# Collected data entries:
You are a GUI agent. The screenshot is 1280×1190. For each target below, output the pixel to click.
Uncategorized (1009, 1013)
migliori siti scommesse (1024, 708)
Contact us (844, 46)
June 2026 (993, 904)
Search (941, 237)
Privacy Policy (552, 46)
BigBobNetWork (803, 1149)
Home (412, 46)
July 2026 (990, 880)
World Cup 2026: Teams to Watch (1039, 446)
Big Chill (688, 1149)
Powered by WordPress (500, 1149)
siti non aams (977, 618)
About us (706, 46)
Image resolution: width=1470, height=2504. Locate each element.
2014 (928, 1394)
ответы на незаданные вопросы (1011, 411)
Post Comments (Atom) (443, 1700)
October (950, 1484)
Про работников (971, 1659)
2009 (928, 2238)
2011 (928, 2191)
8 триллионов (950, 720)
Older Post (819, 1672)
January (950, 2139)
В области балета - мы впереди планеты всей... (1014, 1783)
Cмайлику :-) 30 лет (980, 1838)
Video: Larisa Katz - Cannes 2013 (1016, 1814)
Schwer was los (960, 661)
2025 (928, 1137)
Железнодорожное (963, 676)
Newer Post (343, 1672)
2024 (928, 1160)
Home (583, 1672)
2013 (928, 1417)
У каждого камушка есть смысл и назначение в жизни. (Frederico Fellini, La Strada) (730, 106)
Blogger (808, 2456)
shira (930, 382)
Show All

# Task to complete:
An exact copy of the data is needed, running from its first line through the line that holds "Про работников (971, 1659)", and nothing beyond that.

# Answer space:
You are a GUI agent. The screenshot is 1280×1190. For each target below, output the pixel to click.
Uncategorized (1009, 1013)
migliori siti scommesse (1024, 708)
Contact us (844, 46)
June 2026 (993, 904)
Search (941, 237)
Privacy Policy (552, 46)
BigBobNetWork (803, 1149)
Home (412, 46)
July 2026 (990, 880)
World Cup 2026: Teams to Watch (1039, 446)
Big Chill (688, 1149)
Powered by WordPress (500, 1149)
siti non aams (977, 618)
About us (706, 46)
Image resolution: width=1470, height=2504. Locate each element.
2014 (928, 1394)
ответы на незаданные вопросы (1011, 411)
Post Comments (Atom) (443, 1700)
October (950, 1484)
Про работников (971, 1659)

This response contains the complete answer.